Infection with the protozoan Toxoplasma gondii induces changes in neurotransmission, neuroinflammation, and behavior, yet it remains elusive how these changes come about. In this study researchers from the University of Leeds investigated how norepinephrine levels are altered by infection. TINEV (Toxoplasma-induced neuronal extracellular vesicles) isolated from infected noradrenergic cells down-regulated dopamine ß-hydroxylase (DBH) gene expression in human and rodent cells. The researchers report that intracerebral injection of TINEVs into the brain is sufficient to induce DBH down-regulation and distrupt catecholaminergic signalling. Further, TINEV treatment induced hypermethylation upstream of the DBH gene. An antisense lncRNA to DBH was found in purified TINEV preparations. Paracrine signalling to induce transcriptional gene silencing and DNA methylation may be a common mode to regulate neurologic function.
Toxoplasma-induced neuronal extracellular vesicles (TINEV)

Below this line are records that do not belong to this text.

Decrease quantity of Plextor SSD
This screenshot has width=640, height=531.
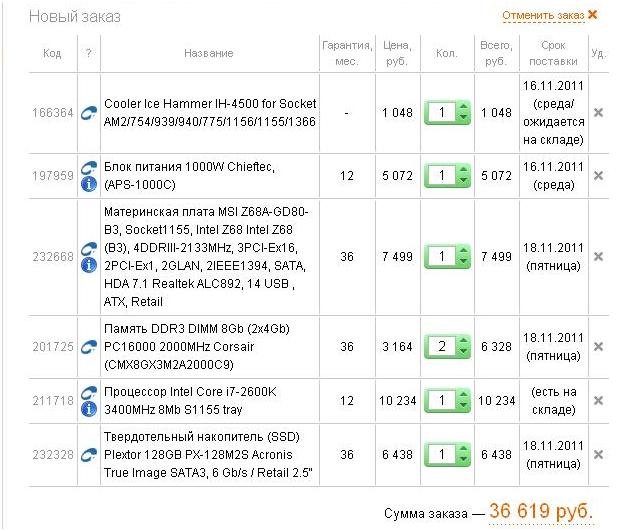[462, 459]
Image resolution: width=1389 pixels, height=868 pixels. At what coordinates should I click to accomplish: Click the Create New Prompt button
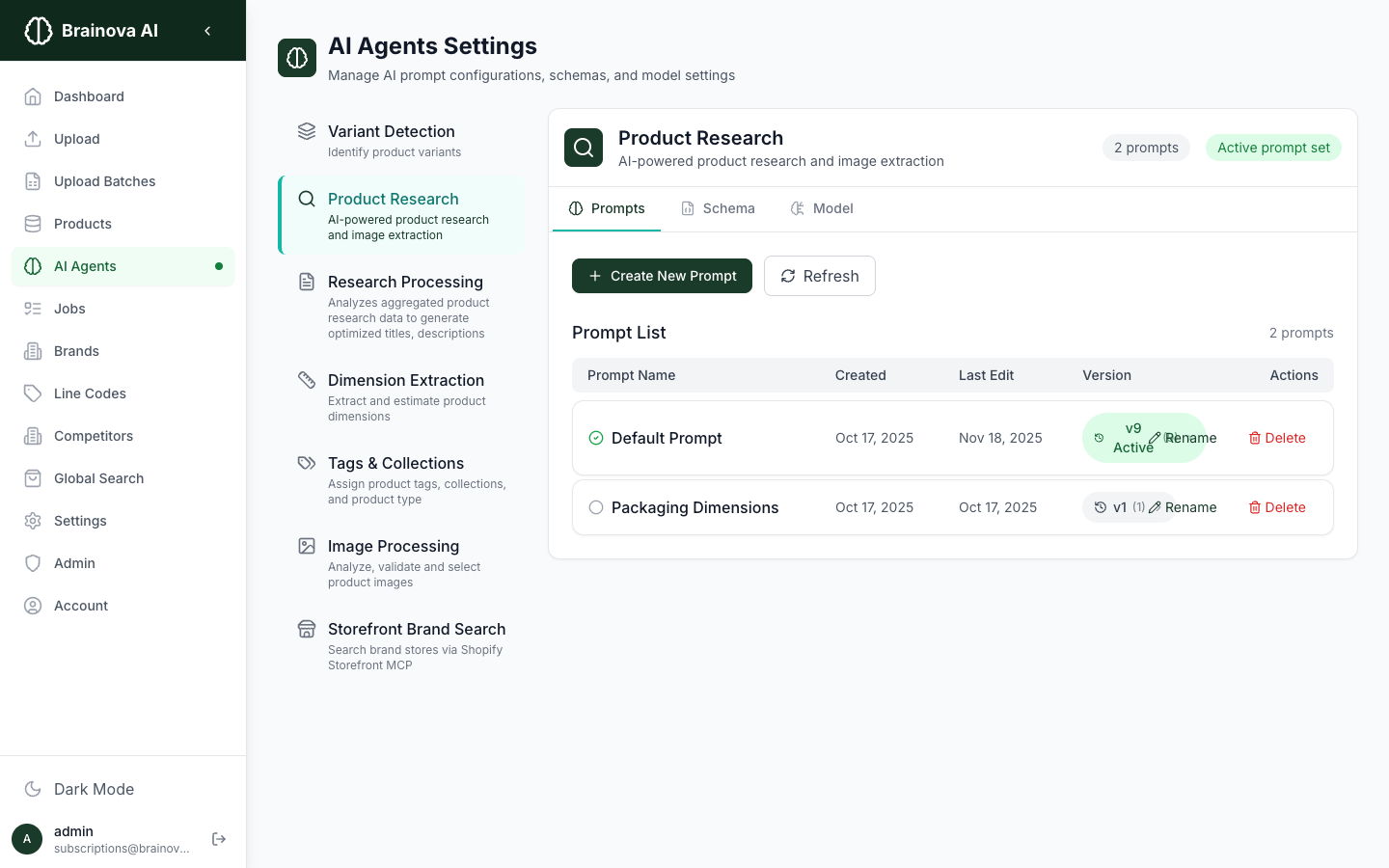(x=662, y=276)

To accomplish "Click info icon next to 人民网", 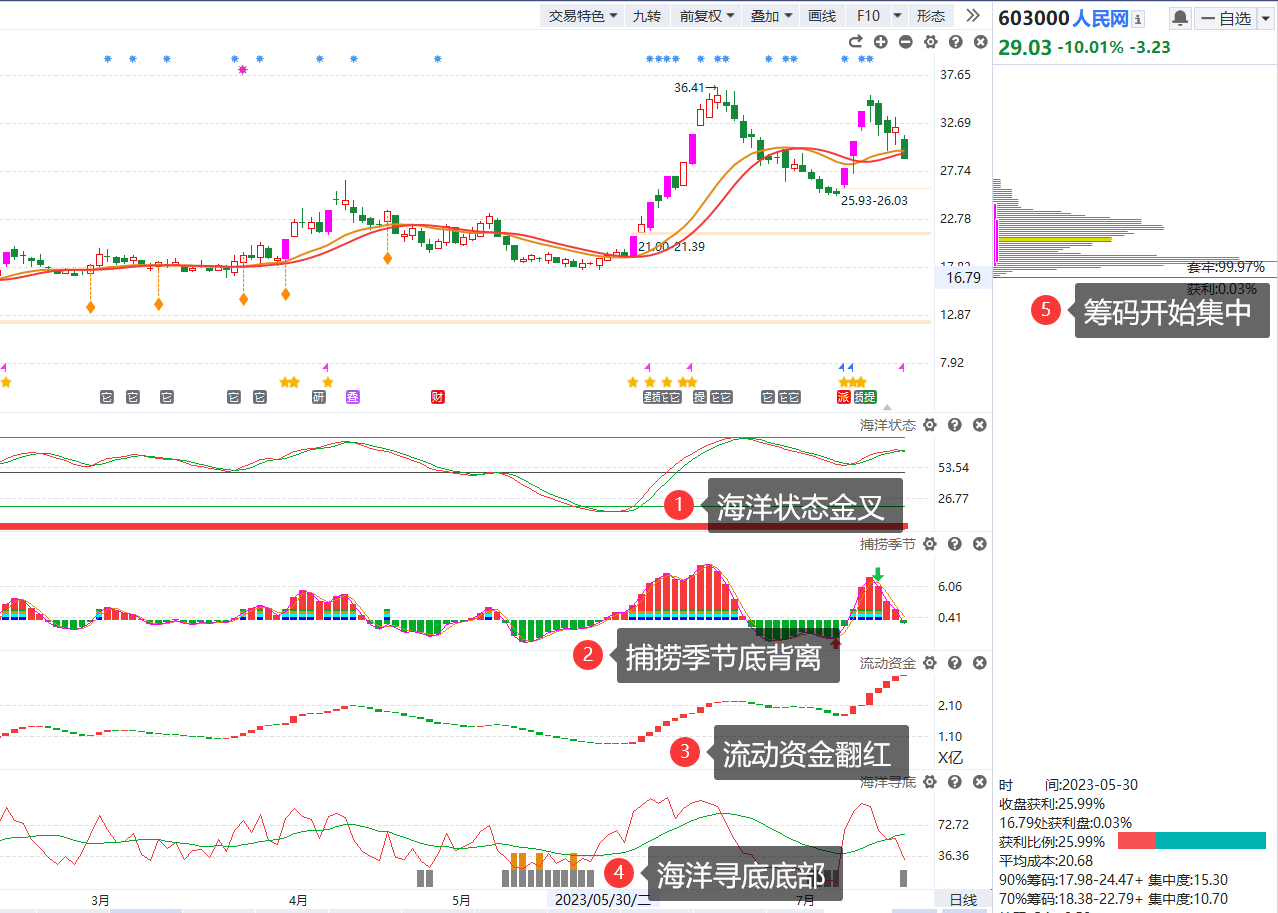I will [1138, 19].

induce transcriptional regulation in neuronal cells
(A) Scheme summarising sequential ultracentrifugation steps undertaken to produce purified extracellular vesicles. Sucrose gradient densities range from 0.104 to 1.43 g/ml. The density between 1.15 and 1.19 g/ml was collected as this represents extracellular vesicles. (B) Transmission electron microscopy of extracellular vesicles isolated from uninfected (top) and infected (bottom) PC12 cell cultures. Arrows indicate extracellular vesicles; scale bar represents 100 nm. (C) Plot of extracellular vesicle diameter from uninfected (EV) and T. gondii infected PC12 cultures (iEV); p = 0.81 (D) DBH mRNA expression following treatment with purified TINEVs. PC12 cells were treated with EVs from uninfected (grey) and T. gondii-infected (black) cultures for 24 h; n = 3, **p = 0.006. Graphs show ± SEM with p values for Student’s t tests. (E) A schematic representation of experimental design illustrating the site of injection for delivery of EVs directly into the brain’s noradrenergic center, the locus coeruleus (LC), of rats. Brain regions (prefrontal cortex, midbrain, and the pons/LC as illustrated by the dotted lines) were harvested two days following 3 days of twice daily treatment. RNA was purified from tissues and RT-qPCR performed to quantitate DBH expression. Stereotaxic coordinates from Paxinos and Watson. (F) DBH mRNA levels in brain tissues of rats receiving TINEVs (iEVs) and uninfected cell EVs, relative to the neuronal marker MAP2. The pons containing locus coeruleus (pons/LC) contained significantly down-regulated DBH. ± SEM shown, n = 5, Mann–Whitney unpaired t test, **p = 0.0079.